- Request -
Copy out every row that contains the word "page".

>> Start Provided data

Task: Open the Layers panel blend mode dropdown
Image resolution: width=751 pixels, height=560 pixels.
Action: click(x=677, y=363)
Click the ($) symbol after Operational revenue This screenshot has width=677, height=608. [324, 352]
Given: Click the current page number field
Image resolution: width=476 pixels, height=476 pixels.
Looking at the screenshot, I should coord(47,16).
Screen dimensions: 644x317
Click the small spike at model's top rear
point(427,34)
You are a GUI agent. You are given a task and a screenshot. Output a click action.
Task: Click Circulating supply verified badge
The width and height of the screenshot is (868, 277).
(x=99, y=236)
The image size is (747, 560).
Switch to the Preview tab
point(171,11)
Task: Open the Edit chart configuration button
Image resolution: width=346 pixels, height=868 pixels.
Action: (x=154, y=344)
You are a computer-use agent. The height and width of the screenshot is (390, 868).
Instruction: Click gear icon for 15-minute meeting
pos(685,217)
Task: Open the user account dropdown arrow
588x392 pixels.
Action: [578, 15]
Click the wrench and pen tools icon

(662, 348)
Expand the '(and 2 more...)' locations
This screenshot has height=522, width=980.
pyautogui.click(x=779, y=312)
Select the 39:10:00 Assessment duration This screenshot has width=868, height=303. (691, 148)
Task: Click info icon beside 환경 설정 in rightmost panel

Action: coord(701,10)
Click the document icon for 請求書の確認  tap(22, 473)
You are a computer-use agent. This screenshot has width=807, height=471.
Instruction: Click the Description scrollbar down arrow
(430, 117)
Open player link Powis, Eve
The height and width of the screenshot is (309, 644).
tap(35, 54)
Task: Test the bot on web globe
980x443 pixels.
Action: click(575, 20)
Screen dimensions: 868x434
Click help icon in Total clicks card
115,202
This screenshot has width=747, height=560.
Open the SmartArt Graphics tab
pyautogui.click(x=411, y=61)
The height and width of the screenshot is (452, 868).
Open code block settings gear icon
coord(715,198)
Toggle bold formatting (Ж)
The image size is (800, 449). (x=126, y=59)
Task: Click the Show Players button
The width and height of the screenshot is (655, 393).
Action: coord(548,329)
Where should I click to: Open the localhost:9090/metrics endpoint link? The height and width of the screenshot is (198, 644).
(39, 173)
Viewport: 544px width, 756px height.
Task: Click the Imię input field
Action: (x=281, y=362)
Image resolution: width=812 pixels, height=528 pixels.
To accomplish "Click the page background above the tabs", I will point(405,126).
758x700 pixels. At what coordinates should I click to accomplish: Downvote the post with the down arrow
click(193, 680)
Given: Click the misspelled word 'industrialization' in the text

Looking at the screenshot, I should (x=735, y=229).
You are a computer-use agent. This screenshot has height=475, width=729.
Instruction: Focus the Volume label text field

>> End Provided data

- Complete output -
Given: Click the current page number field
To accomplish "Click the page background above the tabs", I will point(405,126).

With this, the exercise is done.